▶ _EXCERPT PROVIDED_
[dropcap]A[/dropcap]few days ago I was schooled on love. Through another friend’s intervention I was reminded of what it was, what it wasn’t, and all the things most people only imagine it to be. For once I wasn’t the one in the hot seat, nor was I the one attempting to dish out any kind of love advice, so I just sat back and took it all in.
“There’s a difference between guarding your heart, and putting up a wall that no one can penetrate!” my friend Michaela was saying to our third musketeer, Torrent.
“There’s also a difference between wanting to be open and out there, and not wanting to be involved in anything that could turn out remotely like…”
With that she stopped short. She didn’t have to say another word for us to know where the conversation was headed. We had talked for weeks about the unexpected end to her relationship, the result of a snooping expedition gone horribly wrong. Or remarkably right – she’d turned private investigator overnight, and even SnapChat’s 24-hour expiration date hadn’t been able to keep her from the truth that she sought, as messy as it turned out to be. Her longtime boyfriend had been unfaithful, and my softhearted friend hadn’t been able to handle it.
“I feel like all of these new age communication platforms promote infidelity,” she said finally. “Secret conversations, disappearing photos… I mean, where does the buck stop?”
I understood her perspective, but didn’t agree that people’s behaviour could be blamed fully on technology. With that our conversation nose-dived into the territory of infidelity, double standards, and monogamy in general.
“I don’t think anyone owes anybody anything else but honesty,” Torrent said hotly, then shook her head. “Since we’re on the topic, why do you think people cheat in the first place, whether they’re in a happy relationship or not?”
“Boredom probably,” I offered with a shrug.
I’d had this conversation far too many times before. So much so that I had almost memorized the justifications that always came up: fear of intimacy, loneliness, or just the opposite, hunger for intimacy of the same kind.
My perspective on the whole matter had always been, if humans weren’t designed for monogamy, then why did our emotions say otherwise?

▶ _SUPPLIED DATA_
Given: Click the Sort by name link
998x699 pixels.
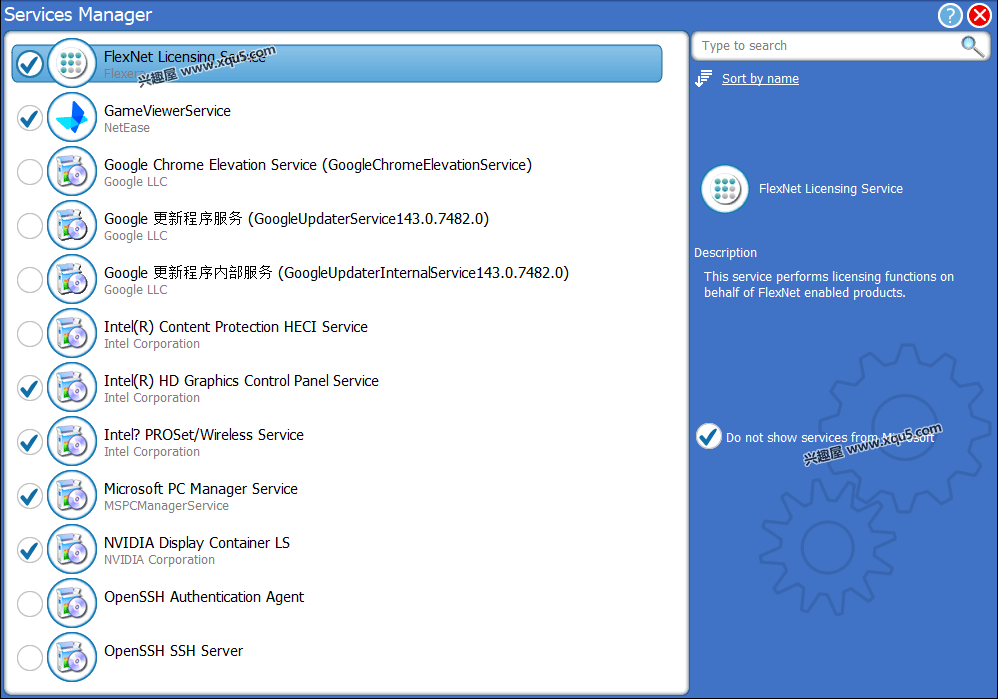Looking at the screenshot, I should pos(759,78).
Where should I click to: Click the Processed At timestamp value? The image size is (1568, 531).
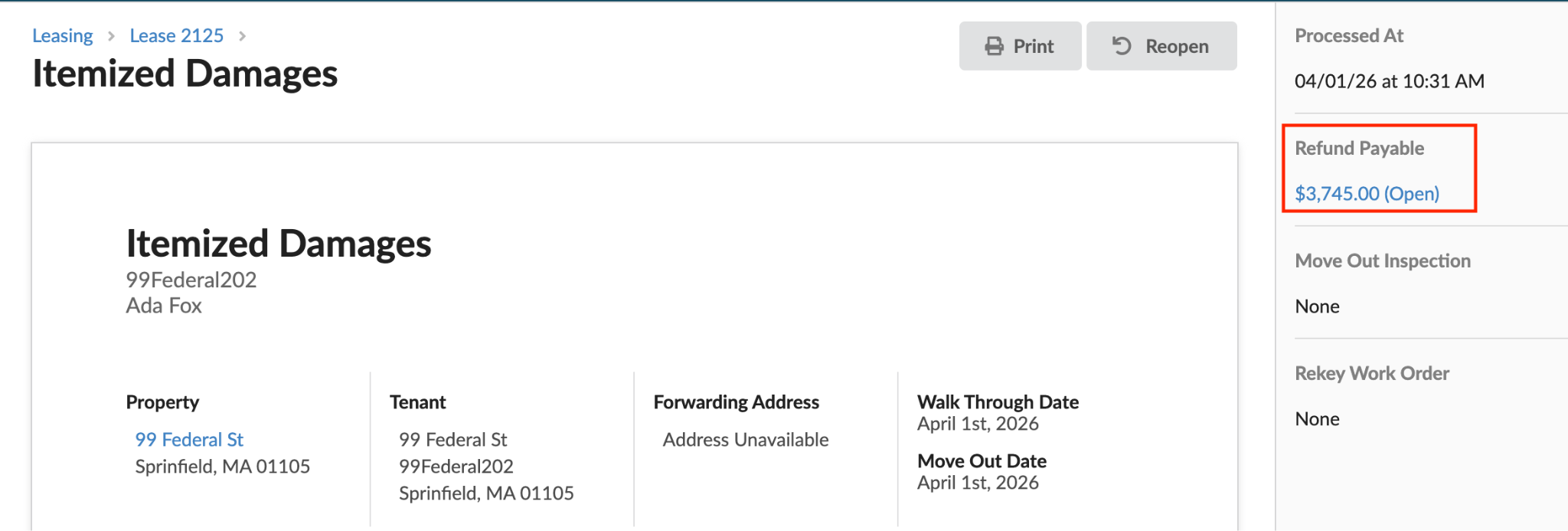[x=1389, y=81]
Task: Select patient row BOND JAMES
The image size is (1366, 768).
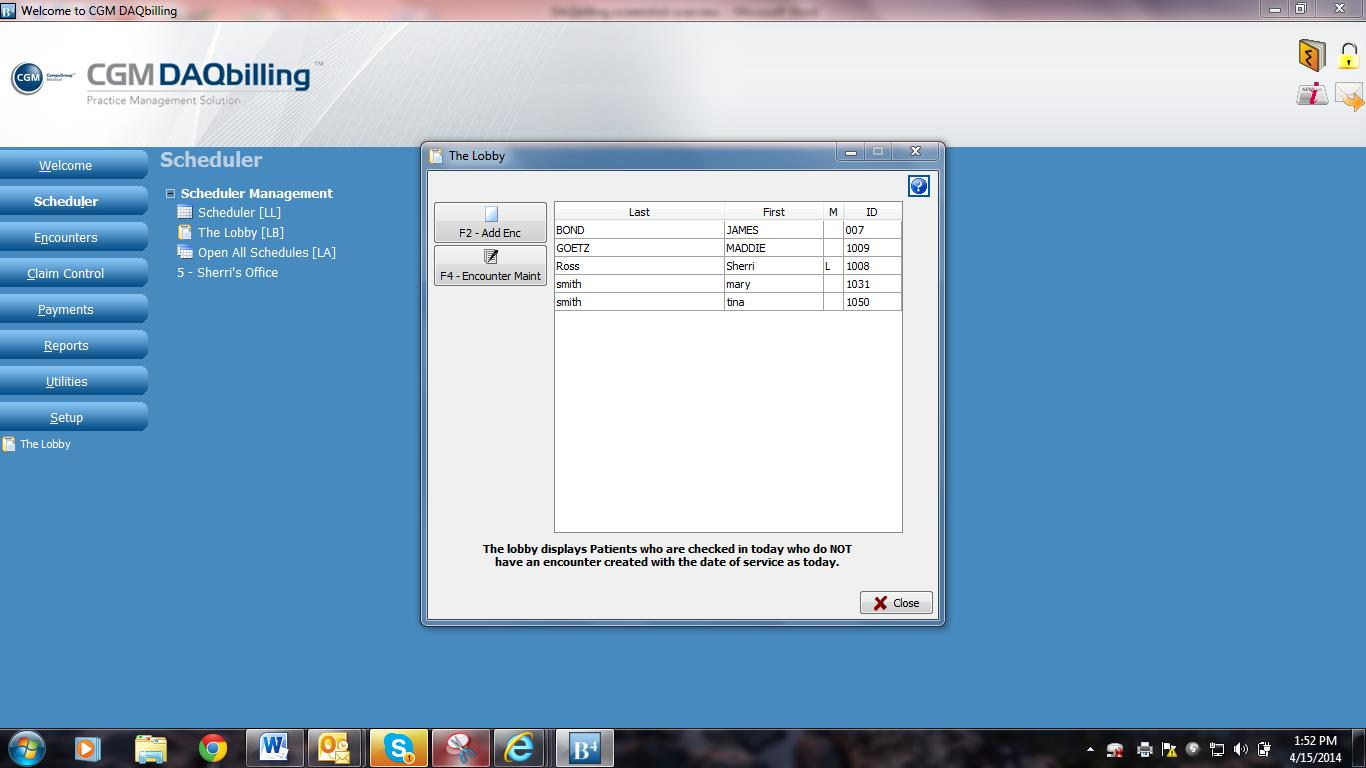Action: 638,229
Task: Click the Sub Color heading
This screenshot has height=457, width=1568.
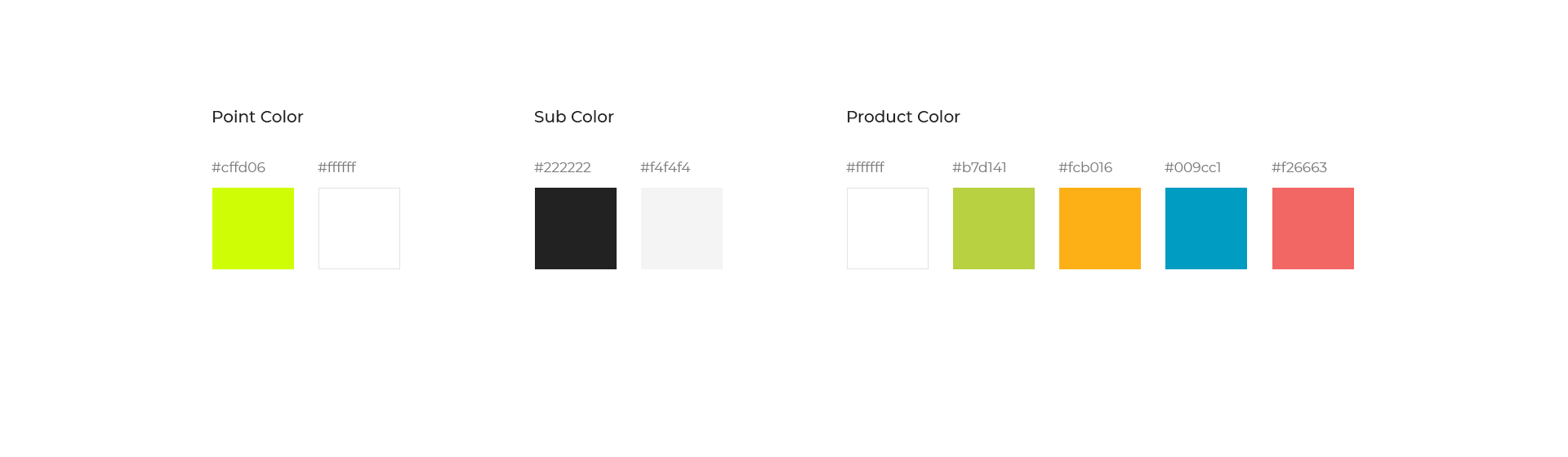Action: pos(574,117)
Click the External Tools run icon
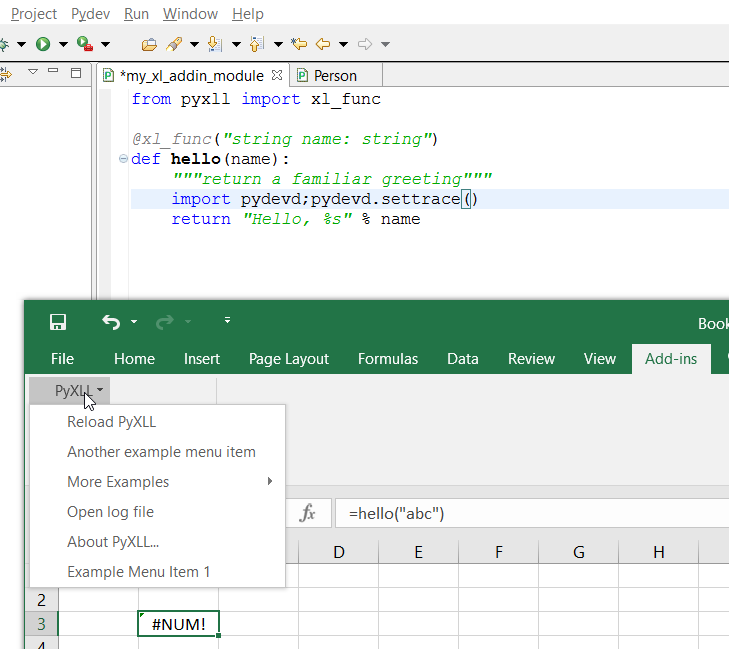 85,44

▶ _WORK TO BE COMPLETED_
Reproduce the passage from the essay on love and infidelity above, starting at the words "[dropcap]A[/dropcap]few days ago" and ending with "third musketeer, Torrent.".

▶ _EXERCISE SOLUTION_
[dropcap]A[/dropcap]few days ago I was schooled on love. Through another friend’s intervention I was reminded of what it was, what it wasn’t, and all the things most people only imagine it to be. For once I wasn’t the one in the hot seat, nor was I the one attempting to dish out any kind of love advice, so I just sat back and took it all in.
“There’s a difference between guarding your heart, and putting up a wall that no one can penetrate!” my friend Michaela was saying to our third musketeer, Torrent.